### [Gestellte Aufgabe]
Schreibe alle folgenden Einträge samt den darin enthaltenen Aufforderungen noch einmal ab und erhöhe dabei nur die Zahlen der Koordinaten in den Antworten jeweils um 67. Lass die Bilder in deiner Wiedergabe weg.

═════ Material

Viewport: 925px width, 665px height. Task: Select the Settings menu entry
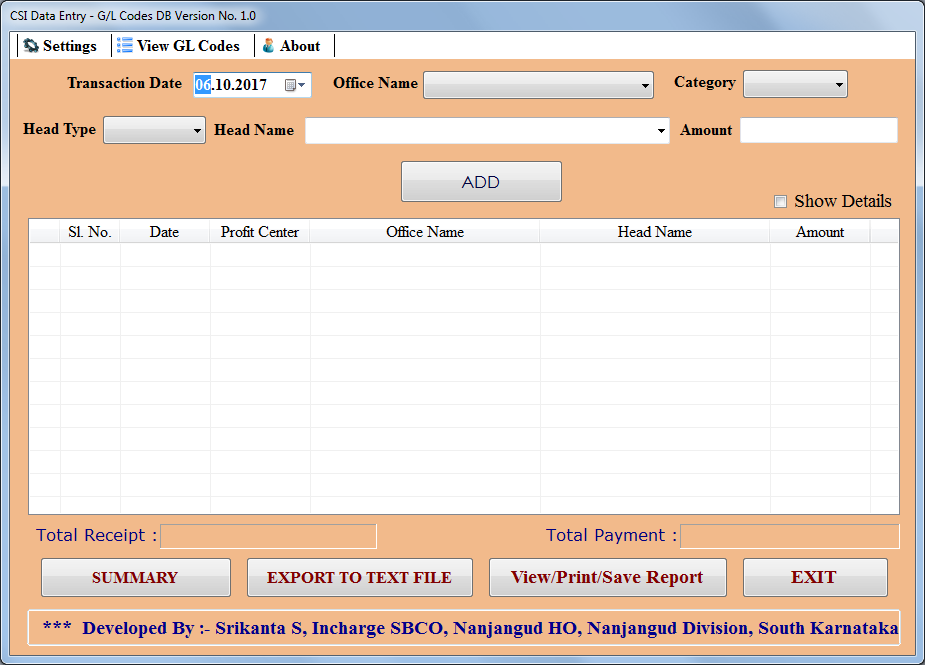click(61, 45)
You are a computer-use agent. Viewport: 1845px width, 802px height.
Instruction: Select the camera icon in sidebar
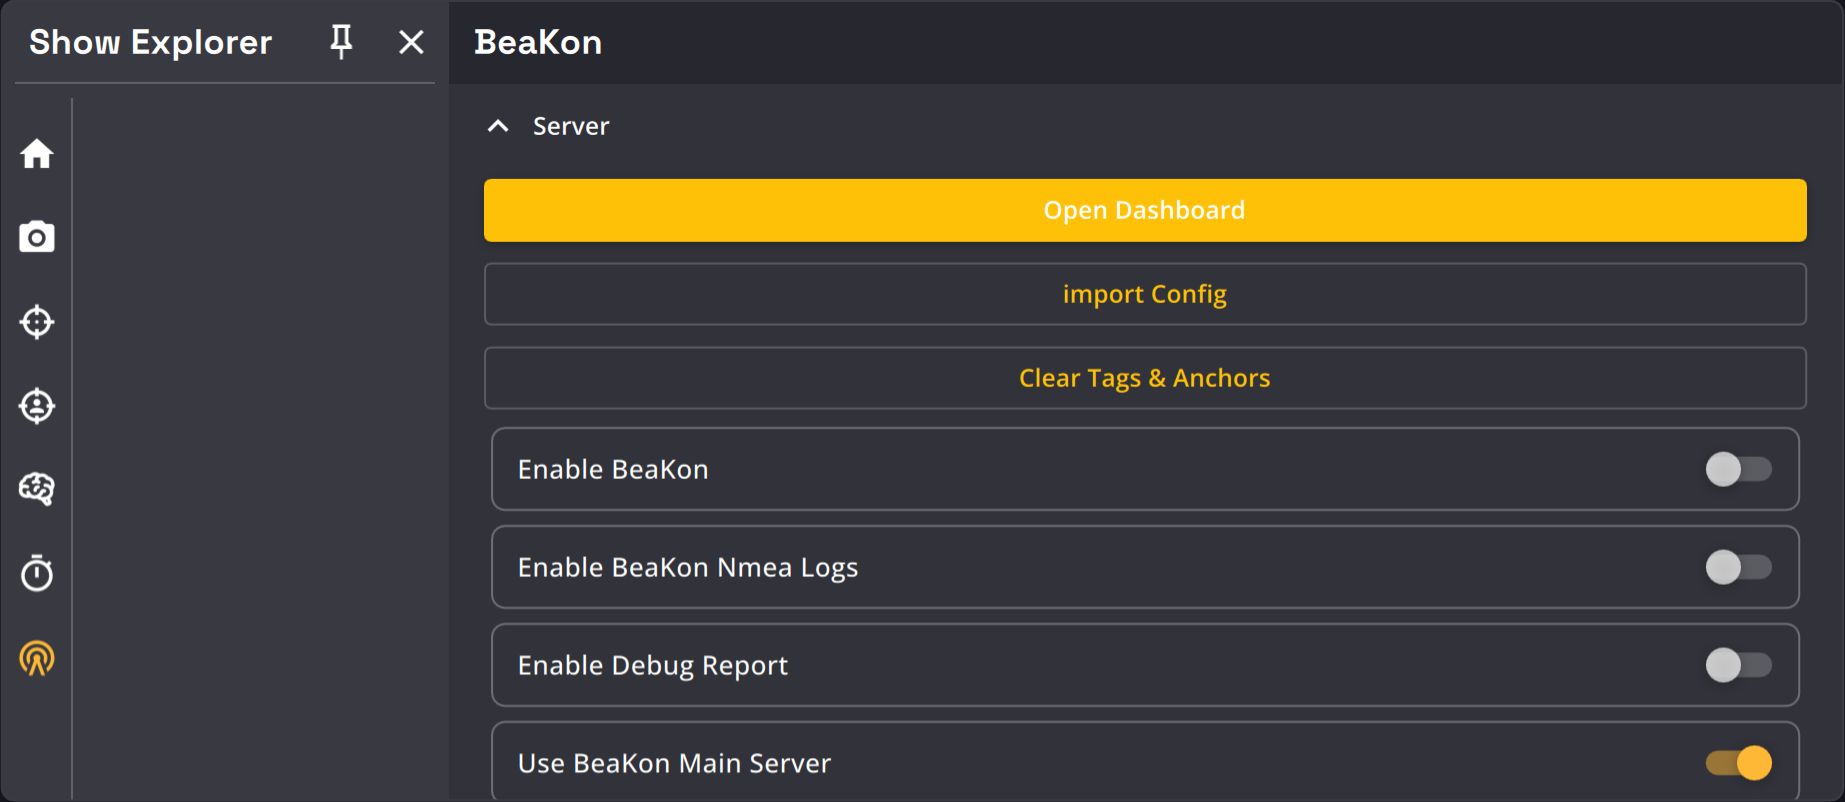[x=37, y=238]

══════════

### [Ausgearbeitete Lösung]
Viewport: 925px width, 665px height. Task: Select the Settings menu entry
click(128, 112)
You are a computer-use agent. Viewport: 1845px width, 802px height.
Instruction: Select the camera icon in sidebar
[x=104, y=305]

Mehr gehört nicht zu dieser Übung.